The range of hFE from 100 to 300 is listed only when the collector current is 10mA. So you can design at 10mA with a "typical" hFE of 200.
Then the average base current is 50uA and the current in the voltage divider feeding the base can be 250uA to 500uA.
Higher or lower collector and base current ratios will be similar.

If you select an emitter resistor value to have a couple of volts across it then it adds some negative feedback to cancel differences in hFE values of different transistors and cancels most of the base-emitter voltage differences of different transistors.
The emitter resistor also adds AC negative feedback that reduces the voltage gain and reduces distortion. Adding a bypass capacitor across the emitter resistor increases the AC gain.

Yes, you're worrying too much about hFE.

When designing an amp as above, the only time I use hFE is to determine the voltage divider resistors. As Audio said, the current through the voltage divider needs to be about 10 times the max Ib.

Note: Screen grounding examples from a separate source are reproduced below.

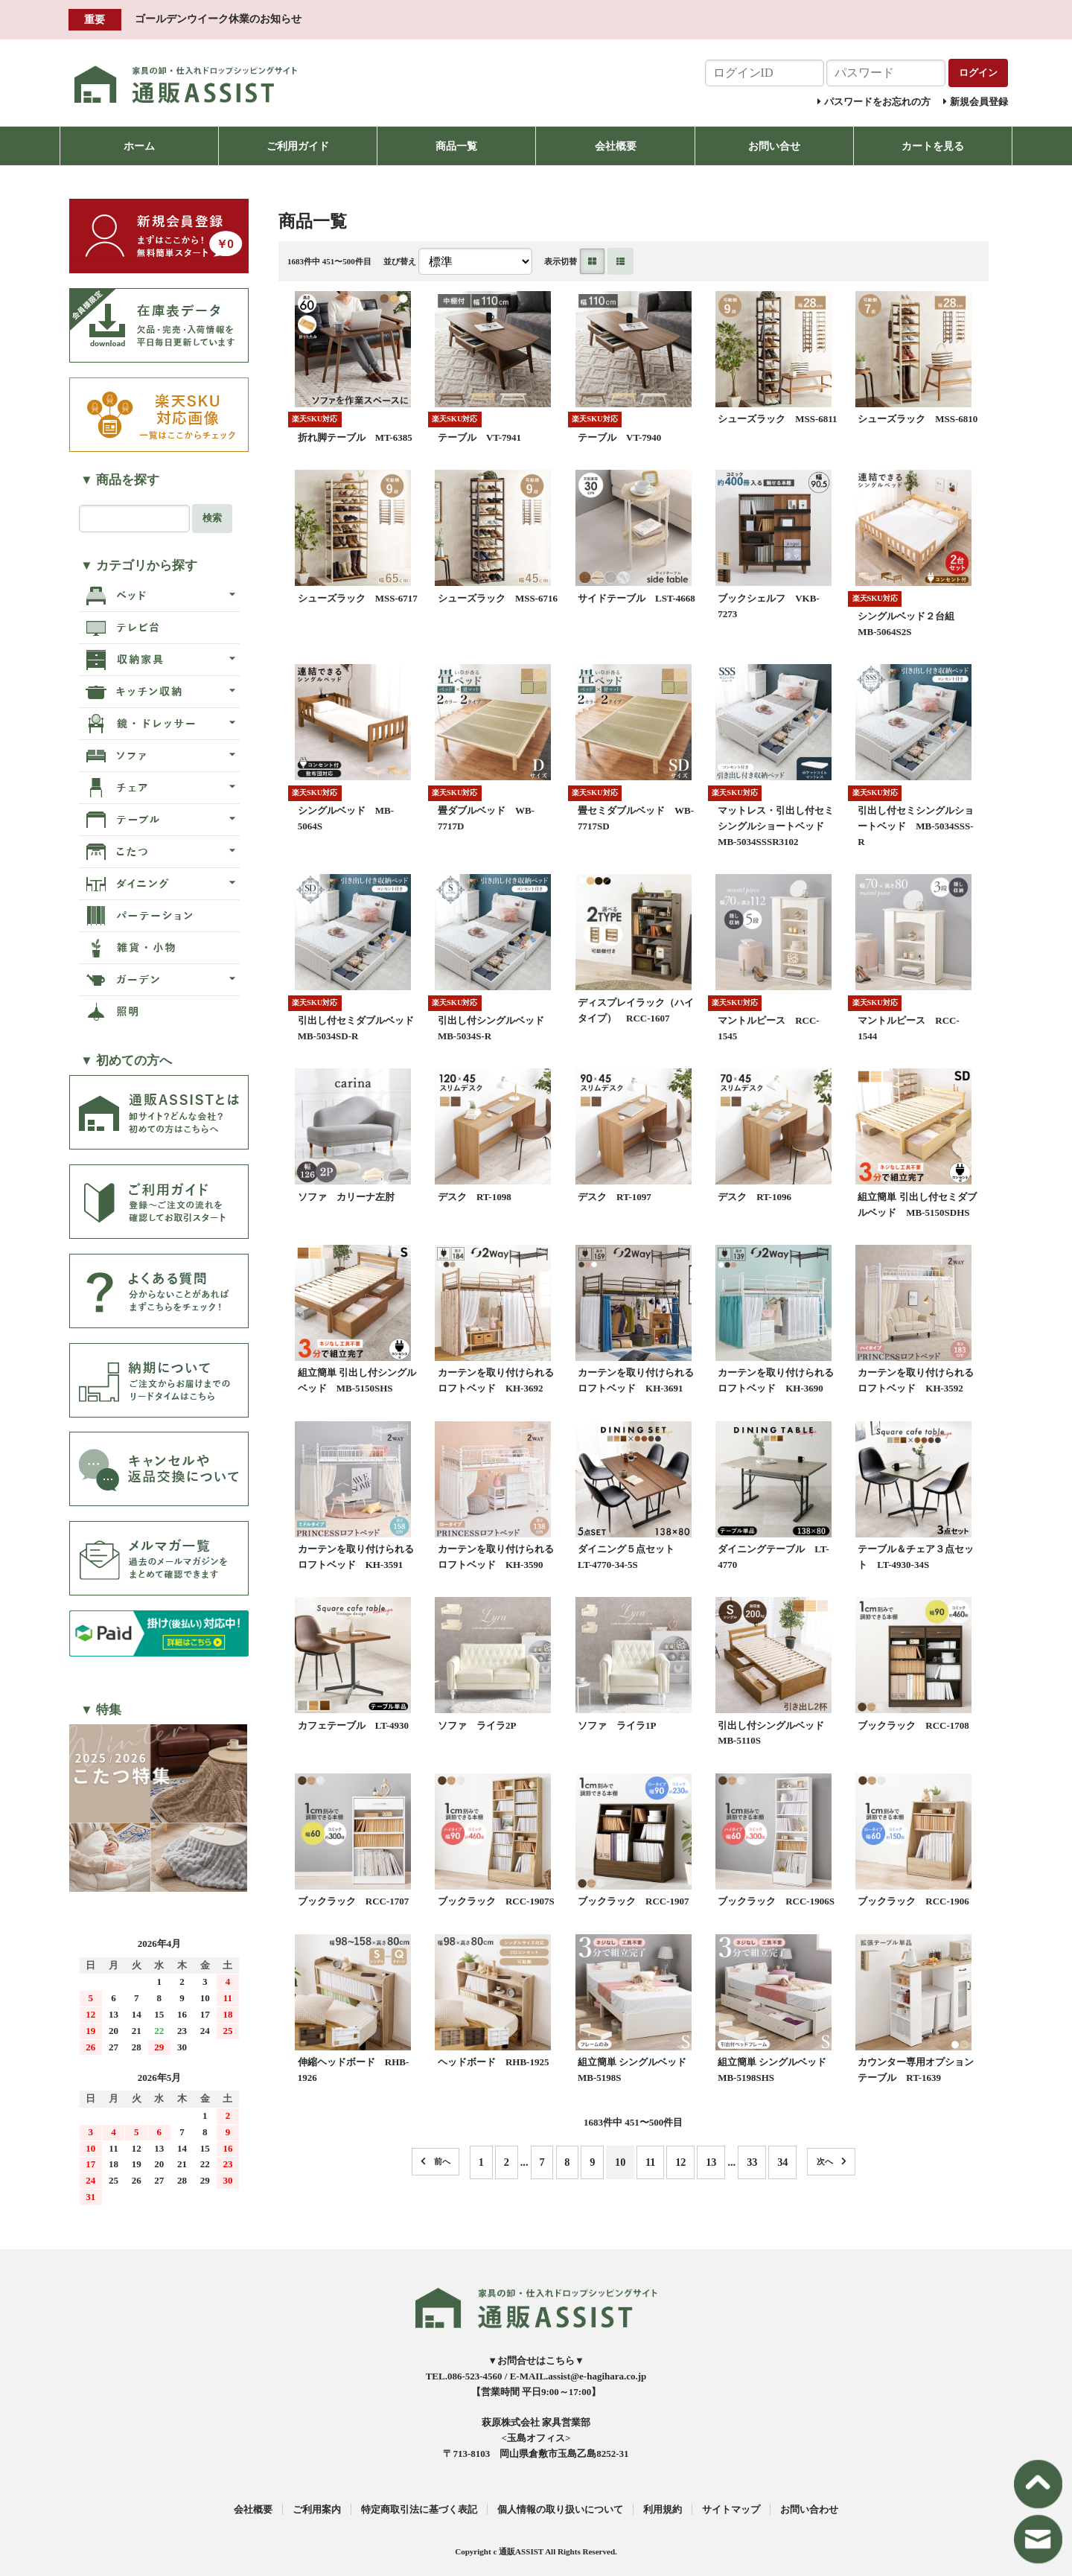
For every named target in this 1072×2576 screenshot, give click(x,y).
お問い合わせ (809, 2509)
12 (680, 2162)
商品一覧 (456, 146)
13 (711, 2162)
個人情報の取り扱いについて (560, 2509)
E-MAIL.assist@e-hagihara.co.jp (578, 2376)
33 (752, 2162)
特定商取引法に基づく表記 (419, 2509)
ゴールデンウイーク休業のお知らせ (218, 19)
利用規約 (662, 2509)
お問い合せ (774, 146)
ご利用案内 (317, 2509)
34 (782, 2162)
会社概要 (615, 146)
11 (650, 2162)
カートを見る (933, 146)
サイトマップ (731, 2509)
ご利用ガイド (298, 146)
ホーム (139, 146)
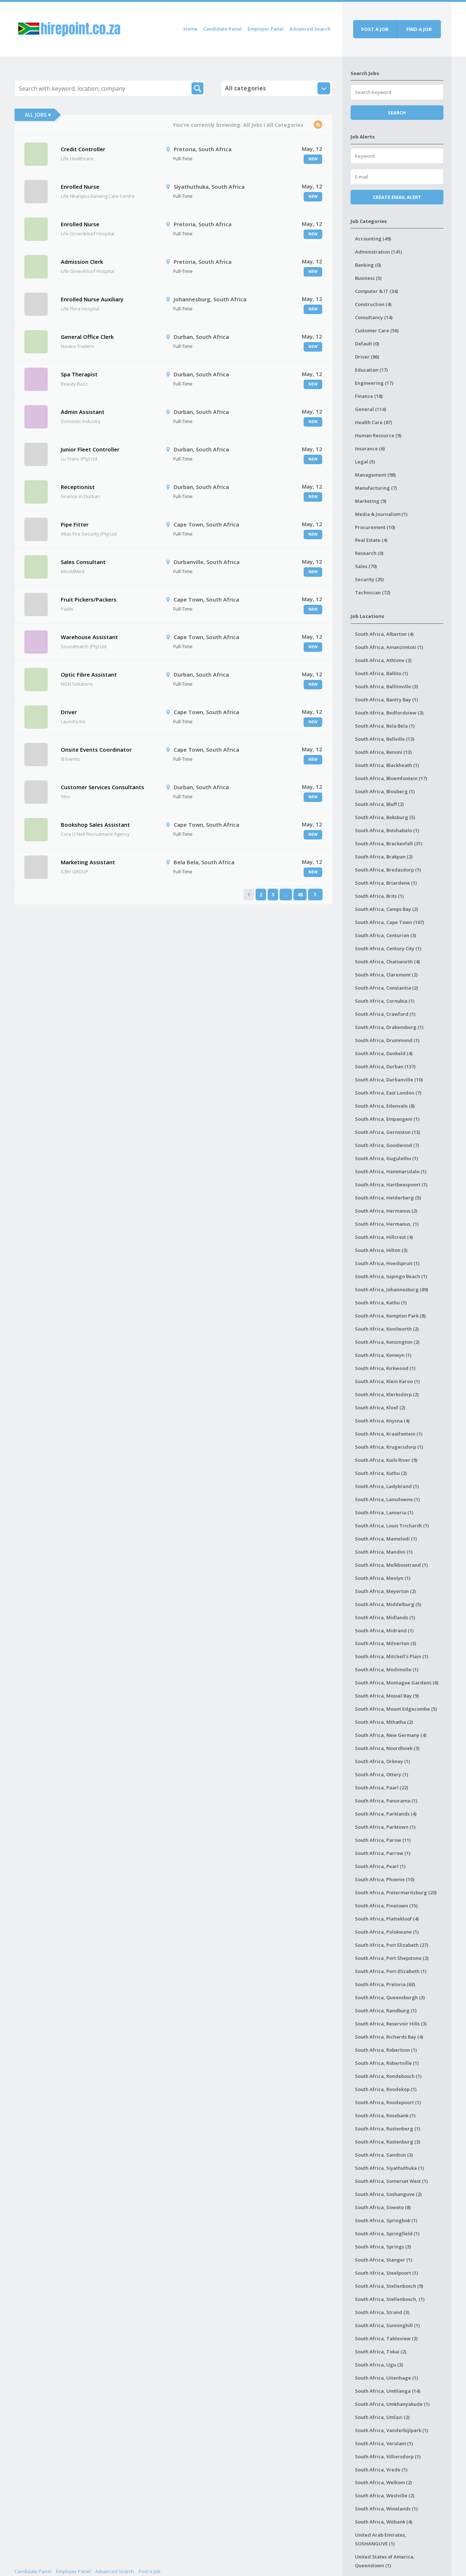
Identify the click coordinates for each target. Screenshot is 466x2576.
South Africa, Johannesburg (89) (391, 1289)
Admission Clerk (82, 261)
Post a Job (150, 2571)
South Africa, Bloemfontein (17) (391, 778)
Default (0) (367, 343)
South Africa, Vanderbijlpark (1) (391, 2430)
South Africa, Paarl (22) (381, 1787)
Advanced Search (310, 29)
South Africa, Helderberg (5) (388, 1197)
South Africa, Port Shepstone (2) (392, 1958)
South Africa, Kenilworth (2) (387, 1329)
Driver (69, 712)
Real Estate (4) (371, 540)
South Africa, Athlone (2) (383, 660)
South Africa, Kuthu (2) (381, 1473)
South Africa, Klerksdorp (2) (387, 1394)
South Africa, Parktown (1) (385, 1827)
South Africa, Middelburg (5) (388, 1604)
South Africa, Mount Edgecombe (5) (396, 1709)
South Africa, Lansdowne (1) (387, 1499)
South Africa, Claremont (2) (386, 974)
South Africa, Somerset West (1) (391, 2181)
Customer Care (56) (377, 330)
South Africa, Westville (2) (384, 2495)
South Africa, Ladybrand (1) (387, 1486)
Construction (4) (373, 304)
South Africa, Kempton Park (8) (390, 1315)
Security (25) (369, 579)
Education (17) (371, 370)
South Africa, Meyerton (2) (385, 1591)
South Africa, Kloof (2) (380, 1407)
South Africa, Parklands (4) (385, 1813)
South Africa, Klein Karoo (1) (387, 1381)
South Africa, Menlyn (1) (382, 1578)
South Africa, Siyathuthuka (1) (389, 2168)
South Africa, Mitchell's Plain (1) (391, 1656)
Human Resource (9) (378, 435)
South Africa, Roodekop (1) (385, 2089)
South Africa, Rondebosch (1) (388, 2076)
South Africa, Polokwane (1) (387, 1932)
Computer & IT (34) (376, 291)
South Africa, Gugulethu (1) (386, 1158)
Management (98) (375, 474)
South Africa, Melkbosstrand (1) (391, 1565)
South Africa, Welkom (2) (383, 2482)
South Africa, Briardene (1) (386, 883)
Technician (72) (372, 592)
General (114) (370, 409)
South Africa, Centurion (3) (385, 935)
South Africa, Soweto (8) (383, 2207)
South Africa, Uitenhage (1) (386, 2378)
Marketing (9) (370, 501)
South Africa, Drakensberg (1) (389, 1027)
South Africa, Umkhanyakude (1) (392, 2404)
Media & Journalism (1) (381, 514)
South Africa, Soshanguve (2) (388, 2194)
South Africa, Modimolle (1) (386, 1669)
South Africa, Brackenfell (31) (388, 843)
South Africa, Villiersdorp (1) (387, 2456)
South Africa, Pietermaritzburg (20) (396, 1892)
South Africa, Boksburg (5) (385, 817)
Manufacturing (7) (376, 488)
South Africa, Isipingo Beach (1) (391, 1276)
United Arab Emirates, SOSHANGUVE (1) (380, 2539)
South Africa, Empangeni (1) (387, 1119)
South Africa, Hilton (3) (381, 1250)
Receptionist (78, 486)
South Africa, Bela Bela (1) (385, 726)
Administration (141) (378, 251)
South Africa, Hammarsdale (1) (390, 1171)
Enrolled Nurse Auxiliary (92, 299)
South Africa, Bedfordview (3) (389, 712)
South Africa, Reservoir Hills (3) (391, 2023)
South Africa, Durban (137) (385, 1066)
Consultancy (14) (373, 317)
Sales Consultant (83, 561)
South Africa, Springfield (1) (387, 2233)
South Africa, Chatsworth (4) (387, 961)
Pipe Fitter (74, 524)
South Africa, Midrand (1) (384, 1630)
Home (190, 29)
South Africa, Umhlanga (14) (387, 2391)
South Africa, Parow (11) (383, 1840)
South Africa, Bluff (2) (379, 804)
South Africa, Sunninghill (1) (387, 2325)
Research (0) (369, 553)
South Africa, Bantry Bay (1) (386, 699)
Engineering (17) (374, 383)
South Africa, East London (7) (388, 1092)
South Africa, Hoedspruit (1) (387, 1263)
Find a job (419, 29)
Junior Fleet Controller (90, 449)
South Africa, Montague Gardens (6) (396, 1682)
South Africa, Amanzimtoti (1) (389, 647)
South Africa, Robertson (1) (386, 2050)
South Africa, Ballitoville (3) (386, 686)
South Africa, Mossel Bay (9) (387, 1695)
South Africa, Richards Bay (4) (389, 2036)
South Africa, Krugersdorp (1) (389, 1447)
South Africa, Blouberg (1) (385, 791)
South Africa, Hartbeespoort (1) (391, 1184)
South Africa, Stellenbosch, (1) (389, 2299)
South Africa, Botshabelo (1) (387, 830)
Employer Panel (266, 29)
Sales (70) (366, 566)
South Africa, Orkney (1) (382, 1761)
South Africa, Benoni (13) (383, 752)
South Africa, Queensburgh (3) (390, 1997)
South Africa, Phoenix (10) (384, 1879)
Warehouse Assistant (89, 637)
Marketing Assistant (88, 862)
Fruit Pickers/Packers (88, 599)
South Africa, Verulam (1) (384, 2443)
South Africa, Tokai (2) (380, 2351)
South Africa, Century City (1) (388, 948)
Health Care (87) (373, 422)
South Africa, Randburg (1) (385, 2010)
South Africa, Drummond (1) (387, 1040)
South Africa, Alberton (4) (384, 634)
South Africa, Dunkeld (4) (383, 1053)
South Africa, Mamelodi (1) (386, 1538)
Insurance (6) (370, 448)
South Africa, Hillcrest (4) (384, 1237)
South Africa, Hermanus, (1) (387, 1224)
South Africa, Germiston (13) (387, 1132)
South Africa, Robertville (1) (387, 2063)
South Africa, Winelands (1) (386, 2508)
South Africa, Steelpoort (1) (386, 2273)
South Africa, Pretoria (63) (385, 1984)
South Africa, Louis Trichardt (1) (392, 1525)
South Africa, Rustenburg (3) (387, 2141)
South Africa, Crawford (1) (385, 1014)
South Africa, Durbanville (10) (389, 1079)
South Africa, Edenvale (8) (385, 1106)
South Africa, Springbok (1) (386, 2220)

So choose the collector current you need (this depend upon what the amp is driving) & calculate Ib using the min hFE in the region of the collector current. eg. if you want Ic to be about 5 mA, then use hFE nearest, eg. if the data sheet gives it at 10 mA, then that is near enough.

Then choose the emitter voltage (Audio suggested 2 Volt which is reasonable) add 0.7 to give you the approx base voltage & then design a voltage divider that gives you approx that voltage & has a current approx 10 * Ib through the resistors.

Then you can calculate the emitter resistor to give you about 2 Volt & the collector resistor to set the quiescent collector voltage about mid way between cut-off & saturation.

eg. If you have a 10 Volt supply & about 2 Volt at the emitter, then about 6 Volt is reasonable.